Имя твое | страница 67



Сидя в погожий майский вечер на скамеечке перед землянкой, Нюрка еще и еще раз все прикинула и рассчитала, и так как завтра было воскресенье, она с вечера отрядила старшую дочь в Зежск, строго-настрого наказав ей держать на виду по одному-единственному куску и просить за него до двести рублей и меньше, упаси бог, ста пятидесяти не отдавать, как бы там ни ругались и зубы ни заговаривали, деньги же от всякой напасти прятать подале, наказывала она, куда бы никто не догадался сунуться.

Танюха, девка спокойная и на диво — ни в отца, ни в мать — красивая, слушала молчком, а наутро, едва заря прорезалась над слепненскими лесами, ушла с мылом в город; оставшиеся два куска Нюрка бережно замотала в тряпицу, засунула в сухое место.

Младшая, Верка, родившаяся вопреки желанию Фомы (хотел непременно второго сына), еще спала; Нюрка приготовила нехитрый завтрак и, когда окончательно развиднелось и пора было выходить на работу, выставила молоко и ноздреватый хлеб на видное место на столе, накрыв чистым полотенцем. Верка спала бесшумно, свернувшись калачиком; Нюрка набросила на нее старый ватник, притворила дверь и направилась к колхозному двору, еще с вечера бригадирша нарядила ее возить сеяльщикам зерно. Работа была хоть и тяжелая, но спокойная; запряги себе лошадь, нагрузи мешки и сиди покрикивай, раз-другой обернешься, а там и обед: можно и у себя на огороде покопаться, хорошо бы сегодня бурак посеять, вроде семена годные, начали проклевываться.

У поместья Микиты Бобка ее остановила Ольга-почтальонша.

— Теть Нюр! — звонко закричала она издали. — Погодь, тебе письмо от Фомы Алексеевича, вчера не успела разнесть.

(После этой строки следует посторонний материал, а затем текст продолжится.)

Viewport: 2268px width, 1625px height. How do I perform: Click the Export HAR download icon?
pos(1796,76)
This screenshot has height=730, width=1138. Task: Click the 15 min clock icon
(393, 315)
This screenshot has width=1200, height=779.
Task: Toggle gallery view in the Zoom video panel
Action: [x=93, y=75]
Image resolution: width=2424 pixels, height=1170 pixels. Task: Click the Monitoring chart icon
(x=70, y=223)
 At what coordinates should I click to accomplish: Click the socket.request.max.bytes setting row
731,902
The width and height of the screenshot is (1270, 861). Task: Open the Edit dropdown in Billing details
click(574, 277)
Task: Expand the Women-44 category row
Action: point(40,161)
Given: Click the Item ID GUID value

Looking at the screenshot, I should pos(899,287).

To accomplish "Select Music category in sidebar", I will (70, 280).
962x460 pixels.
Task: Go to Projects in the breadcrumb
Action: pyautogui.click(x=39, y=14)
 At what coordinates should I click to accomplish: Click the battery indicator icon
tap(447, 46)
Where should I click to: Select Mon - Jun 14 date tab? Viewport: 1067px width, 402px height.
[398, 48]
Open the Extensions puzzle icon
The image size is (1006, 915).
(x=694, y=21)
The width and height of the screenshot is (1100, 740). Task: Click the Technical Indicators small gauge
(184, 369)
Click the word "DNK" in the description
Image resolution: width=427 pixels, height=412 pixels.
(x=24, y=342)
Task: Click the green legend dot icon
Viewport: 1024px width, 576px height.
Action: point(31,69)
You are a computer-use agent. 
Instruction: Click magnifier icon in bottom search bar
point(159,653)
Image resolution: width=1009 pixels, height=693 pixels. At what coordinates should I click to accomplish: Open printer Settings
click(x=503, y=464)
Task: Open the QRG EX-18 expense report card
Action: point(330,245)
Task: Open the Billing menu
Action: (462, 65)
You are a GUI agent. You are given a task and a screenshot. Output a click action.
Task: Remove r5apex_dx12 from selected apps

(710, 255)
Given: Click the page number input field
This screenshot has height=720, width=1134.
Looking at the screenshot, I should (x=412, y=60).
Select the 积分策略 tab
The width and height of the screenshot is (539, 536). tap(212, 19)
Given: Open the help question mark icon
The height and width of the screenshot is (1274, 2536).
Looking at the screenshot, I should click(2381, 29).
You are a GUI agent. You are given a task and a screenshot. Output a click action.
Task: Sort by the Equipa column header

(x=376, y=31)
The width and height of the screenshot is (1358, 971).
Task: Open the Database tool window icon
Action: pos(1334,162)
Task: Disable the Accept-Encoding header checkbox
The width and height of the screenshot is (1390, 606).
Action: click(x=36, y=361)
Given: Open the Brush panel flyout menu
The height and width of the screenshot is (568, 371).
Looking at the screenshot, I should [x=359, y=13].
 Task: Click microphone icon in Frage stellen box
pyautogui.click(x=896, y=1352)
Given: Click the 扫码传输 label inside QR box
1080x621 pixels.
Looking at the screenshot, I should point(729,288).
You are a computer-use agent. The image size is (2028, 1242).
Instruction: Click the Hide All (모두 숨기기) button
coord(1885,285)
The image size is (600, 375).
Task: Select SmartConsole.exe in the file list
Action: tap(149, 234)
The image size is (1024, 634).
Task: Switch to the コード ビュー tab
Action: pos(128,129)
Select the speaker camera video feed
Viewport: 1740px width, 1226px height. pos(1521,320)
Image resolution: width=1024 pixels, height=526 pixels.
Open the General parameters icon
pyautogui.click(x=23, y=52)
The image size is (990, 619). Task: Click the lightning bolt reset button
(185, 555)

Запыхавшись, почтальонша подбежала с сияющим молодым лицом, густо усеянным веснушками, всем своим видом показывая, что она сама рада до невозможности, если не больше Нюрки, то уж никак не меньше, и отдала письмо. Нюрка торопливо затянула платок; сколько ни получай писем, а все как внове, как в первый раз сразу руки начинают млеть и в груди, у самого сердца что-то жалко трепыхается, вот-вот порвется. Дождавшись, пока Нюрка развернет и начнет читать письмо, и убедившись, что ничего плохого в письме нет, Ольга-почтальонша побежала дальше со своей сумкой, а Нюрка принялась перечитывать озадачившее ее письмо вторично. После всяческих поклонов и наказов Фома со всей степенностью и обстоятельностью сообщал, что жив-здоров и что соскучился по Густищам окончательно, так, что в грудях ломота стоит, а по ночам черная тоска, и что ежели бы не устав и не старшина Федюк Андриян Тимофеевич, который, как домовой, все нутро у человека наскрость видит, так бы и убежал он из расположения части и пешком бы отправился в Густищи, на свое родное подворье, хоть за тыщу верст, хоть и больше. Промежду прочим Фома сообщал жене, что послал ей посылку с мылом и чтобы она то мыло не расходовала и дождалась бы его, Фомы, возвращения, а он сам тем мылом тогда и распорядится. А уж если ей приспичит крайняя нужда и захочет она обмыть тем душистым мылом грешное тело (в этом месте Нюрка фыркнула — неизвестно еще, у кого тело-то грешнее!), то чтобы взяла она один-единственный кусок и перед тем, как пустить его в дело, обязательно бы разрезала ниткой ровно пополам: так мыло дольше протянется и будет сберегаться лучше. Фома еще раз настойчиво повторил и даже подчеркнул жирной чертой, что «резать мыло непременно ниткой, тогда и крошек зря не будет». Нюрка даже присела на подвернувшееся кстати бревно, озадаченная руководящими указаниями мужа в таком сугубо бабьем деле, как обращение с мылом. «Еще чего, — фыркнула она со злостью, — черт кудлатый придумает, буду я беречь, пока он домой заявится, как же! Эк, жизнь прожил, до Германии добрался, а умом так и не превзошел малого ребенка, — распалялась Нюрка все больше, — вздумал из Германии мылом на дому распоряжаться!»